Friday, October 7, 2011

My reoccurring dream...

I hear often of widows or widowers who have lost their love and were blessed with sweet dreams of their lost love... I have not had that. I have been cursed with a dream that reoccurs often, and yet I oddly cling to it. I have put off writing it in all the details until now, and now only because it is haunting me.
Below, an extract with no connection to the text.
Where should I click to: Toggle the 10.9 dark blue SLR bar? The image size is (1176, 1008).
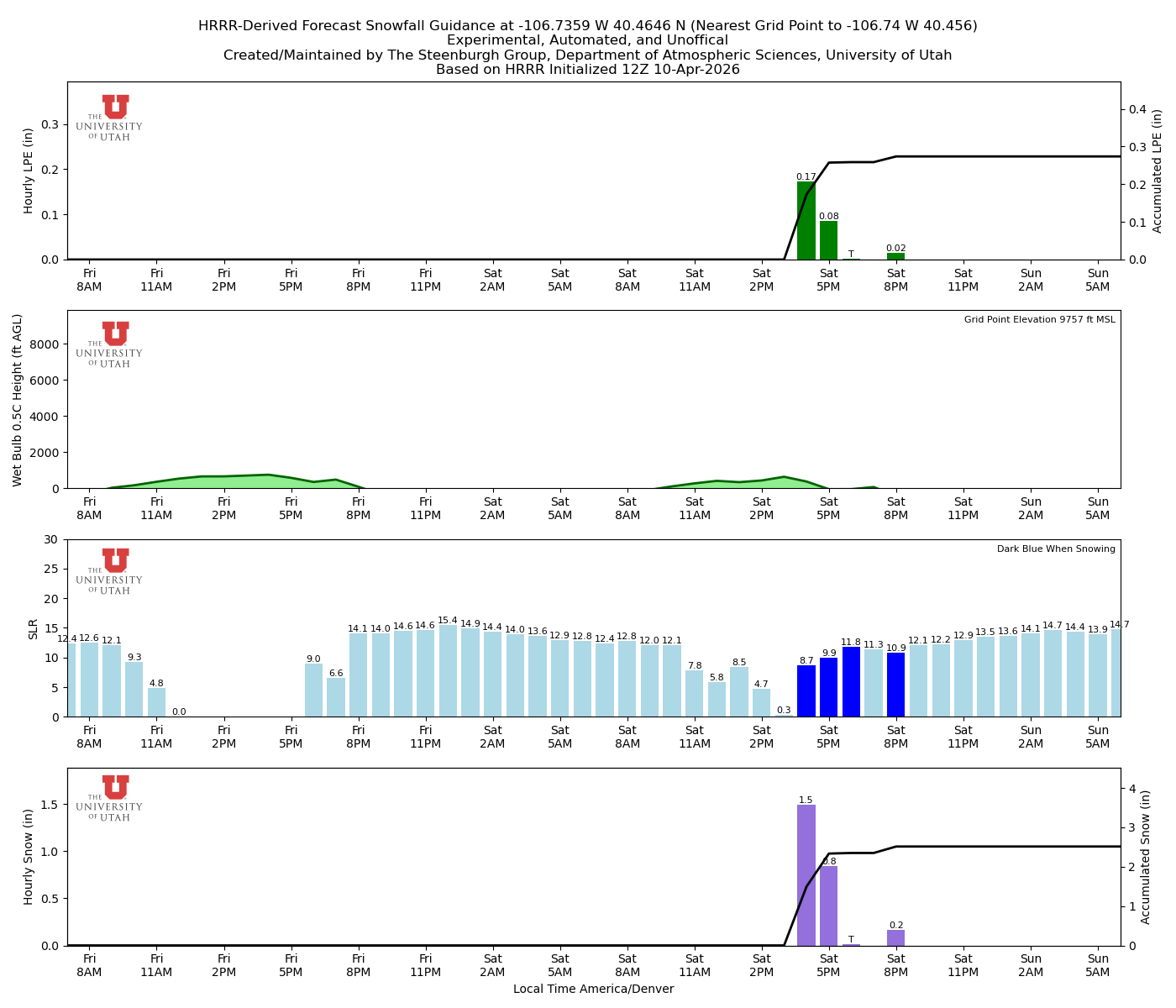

I dream  that Kris is back, convinced he never died and trying to get back into his life. But it is not him, it is a grotesque copy of him, not zombie like but not him. Kinda back from the dead, but not really rotting or anything. We all welcome him back like it is not a big deal, but I find myself convincing the kids and him this is not right. He was dead, I saw him dead how is he back and alive, and he just tells me I am crazy and he hasn't even been gone. I am so grateful to have him back, but it is not real, and I know this and it disturbs me. I worry about finding sinking into a comfort zone and realizing it is not right. Then he leaves again. He is just gone, like death caught him escaping and took him back... and then I am stuck dealing with the kids who are once again distraught. I am distraught because of the kids, but relieved he is gone. That doesn't make sense, why would I want to have him gone? I think because I could see it was not really him. My dream varies every time. Like once I tried to keep him from going into work because they would freak out. Then another time I tried to keep him from touching me. And once I had to keep him from taking the car and picking up the kids.
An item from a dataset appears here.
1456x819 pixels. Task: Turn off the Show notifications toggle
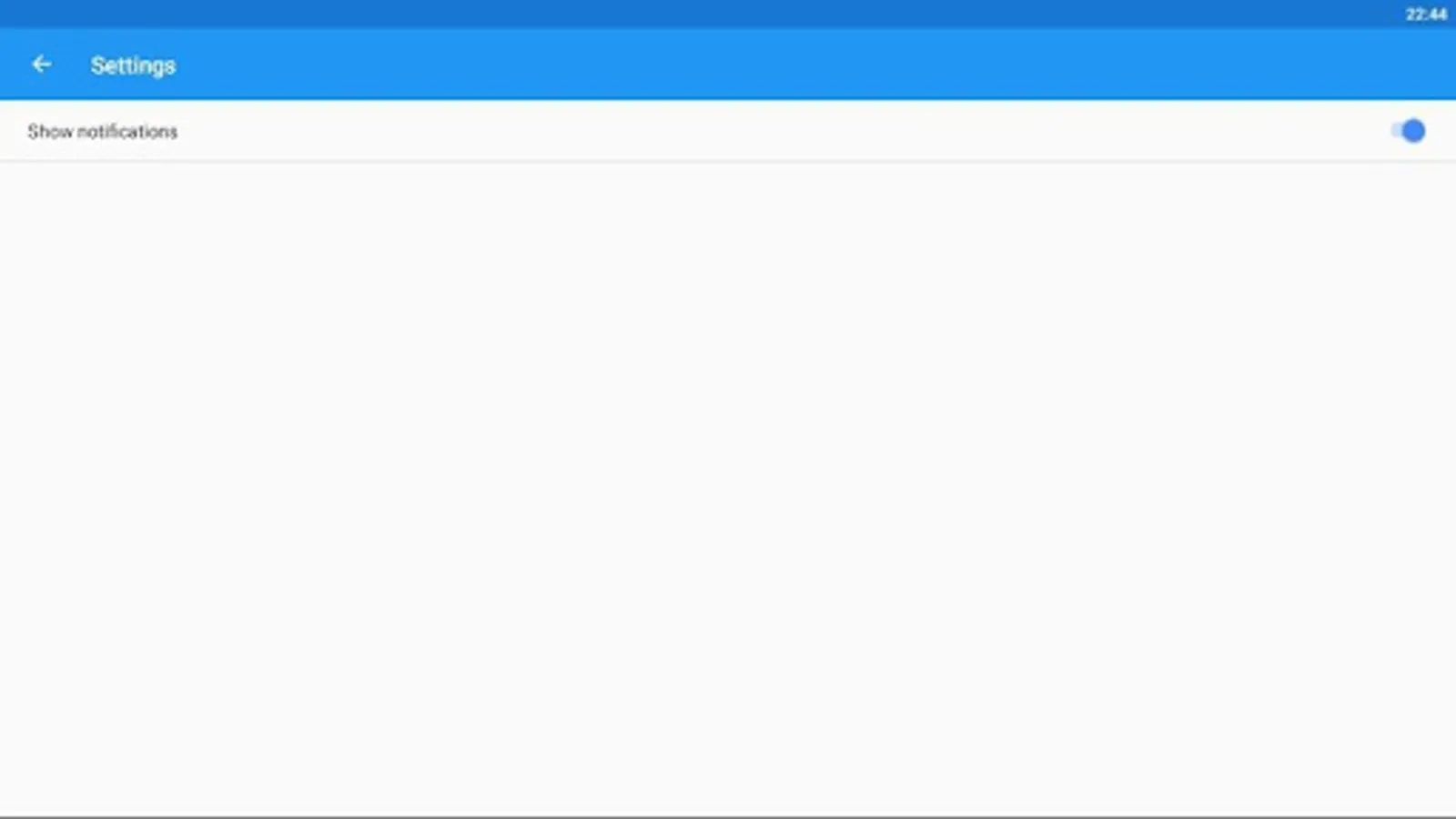coord(1408,131)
I wish these dreams were pleasant memories of him, or his real self... not this artificial copy. Then I would long for them. But I hate them they leave me confused and frustrated, and yet I want to remain asleep for this glimpse of him... something... anything.

Thursday, October 6, 2011

Faith

Now I will be the first one to admit I am NOT the most faithful church goer, or active in my church. But I did read something once about a study conducted that people to regularly attend church, any denomination, live an average of 10 years longer. I am always had my doubts, but found it interesting. This past weekend, I want out with a good friend out with some other widows. The people we went with were very sweet, and caring, and fun to go out with, but I almost feel like they were almost not moving on, or finding a new direction for their lives. I am NOT saying I am doing fantastic either, but in many aspects I think I was more forgiving(?). So I am also wondering if death brings you closer to church and God and such... or pushes you away. I myself find it hard to attend church most weeks and have to work up to it and prepare myself for it. But I see the benefits of clinging to my beliefs, even if I am not actively pursuing them currently. I have met several who have found so much comfort in church, and their faith, perhaps it is the people of your church who make the difference? Maybe the gospel of it? Either way... this post was to let those who worry about me (and my lack of attending church in the past 10 months) know where I stand, and to post my observations of others in my position... and finding something that comforts, and helps in dealing with their losses.